Keystone
STATI UNITI
06.03.2018 - 16:210

Onu: «Il rimpatrio dei Rohingya è impossibile»

Al momento mancherebbero le condizioni di sicurezza per far tornare in Myanmar i 700mila profughi di questa etnia

NEW YORK - Rimpatriare in Birmania i 700mila rifugiati Rohingya fuggiti in Bangladesh dallo scorso agosto è impossibile perché mancano le condizioni di sicurezza. Lo ha dichiarato oggi Andrew Gilmour, assistente del segretario generale dell'Onu per i diritti umani, in un comunicato emesso al termine di una visita di quattro giorni in Bangladesh.
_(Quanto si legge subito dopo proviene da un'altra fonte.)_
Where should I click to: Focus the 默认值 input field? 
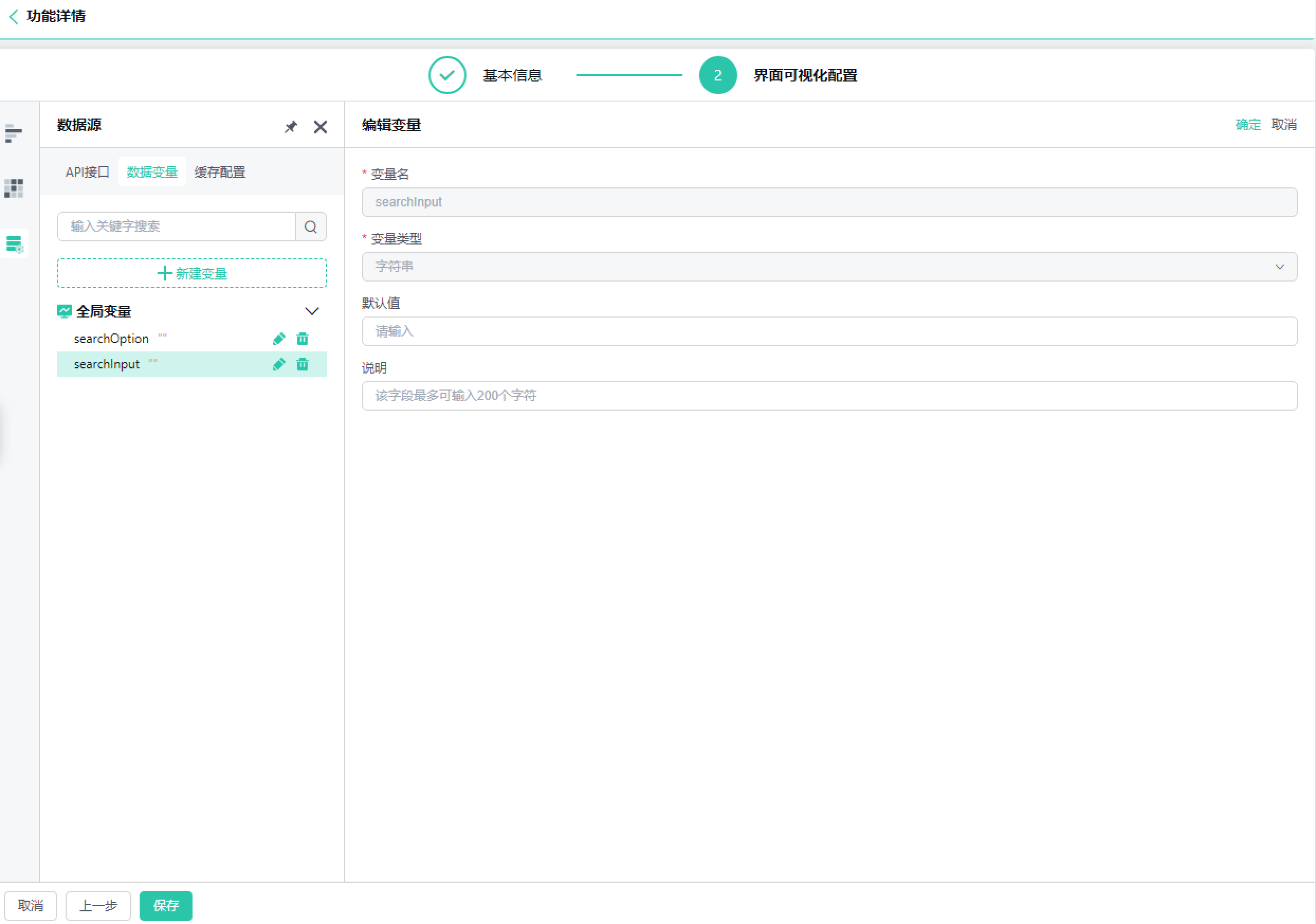tap(829, 331)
Gilmour ha raccontato di aver sentito dai rifugiati «racconti credibili di continue uccisioni, stupri, torture e rapimenti, oltre che privazioni forzate del cibo» nello stato birmano Rakhine, con minore intensità rispetto a mesi fa, ma comunque ancora in corso. «Un ritorno sicuro, degno e sostenibile è naturalmente impossibile in queste condizioni», ha detto l'alto funzionario dell'Onu.

A gennaio, Birmania e Bangladesh si sono accordati per un rimpatrio graduale dei rifugiati, e la Birmania ha già costruito alcuni campi di transito. Molti Rohingya si rifiutano però di tornare, proprio perché hanno paura di essere di nuovo vittime di violenze.

Secondo l'organizzazione Medici senza frontiere, almeno 6700 persone sono morte nell'offensiva dell'esercito birmano contro i Rohingya nel Rakhine, e le stesse Nazioni Unite hanno definito la situazione «un esempio da manuale di pulizia etnica». Le autorità di Naypyidaw negano di aver commesso crimini nelle loro operazioni contro «terroristi».